No caso da TV Justiça, o ponto de discórdia, simples e mísero ponto, não é nada no oceano de virtudes que a publicidade institucional proporciona a um controle popular verdadeiro, sem anteparos e fachadas, necessariamente presente e crescente nos ambientes sociais que se pretendem democráticos e evoluídos.

Saber se as transmissões dos julgamentos devem ser ao vivo ou não, se devem acontecer em tempo real ou não, se devem ser veiculadas por TV aberta ou fechada, são questões relevantes sim, mas são infinitamente menos importantes do que a generalização da compreensão popular de que sem controle não há democracia e sem ela não há futuro que valha a pena ser vivido.

A mística, a magia e o encanto que sempre rondaram a sublime atividade judicante não serão radicalmente dissolvidos porque desnudados, pelas lentes nervosas da TV Justiça, os lados humanos dos julgadores, dos advogados e dos membros do Ministério Público, pessoas de carne e osso, frágeis, pecadores, mortais.

Excessos não são bem vindos, podem ser coibidos e, justamente por isso, hão de ser provisoriamente tolerados. A maturidade virá. E com ela a normalidade. Com o passar do tempo, a neutralidade e a imparcialidade dos juízes buscarão novas legitimações. E as paixões de advogados e de membros do Ministério Público, justificadamente afloradas, serão reconduzidas a padrões mais consentâneos com os papéis que efetivamente lhes cabem na administração da Justiça. Tudo às claras, sem subterfúgios, sem intermediações.

Com razão IAN SHAPIRO (Os fundamentos morais da política. Tradução de Fernando Santos. São Paulo: Martins Fontes, 2006, p. 245), para quem: “Os aspirantes à liderança política podem ser progressistas ou conservadores, meritocratas ou igualitaristas, nacionalistas ou cosmopolitas, multiculturalistas ou defensores de uma cultura única. É muito mais difícil para eles opor-se abertamente à democracia – o que raramente acontece – do que adotar qualquer uma dessas posições. Podem atacar as deturpações ou desvios da democracia, ou afirmar que determinado sistema de representação democrática é injusto. Podem discutir a respeito do significado da democracia e das instituições que ela exige. Podem até tentar defender a tese de que seu país ‘ainda’ não está preparado para a democracia – reconhecendo-lhe a legitimidade no mesmo momento em que se esquivam dela. No mundo contemporâneo, portanto, a aprovação à idéia de democracia é praticamente inegociável”.

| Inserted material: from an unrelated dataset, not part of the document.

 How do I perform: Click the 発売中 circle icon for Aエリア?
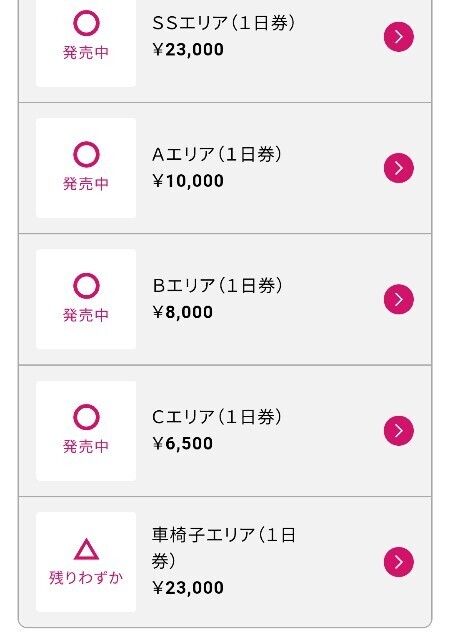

Por enquanto, melhor a verborragia do que a mudez. Mais fácil aparar arestas, desfazer distorções, corrigir imperfeições, coibir excessos, do que colocar em risco as conquistas até aqui edificadas em torno do princípio da publicidade, caríssimo ao Estado de Direito, graças ao qual não precisamos mais confiar em homens, em boas intenções, mas sim na lei, na regra do Direito posto e, em última instância, em nós mesmos. Retroceder? Jamais.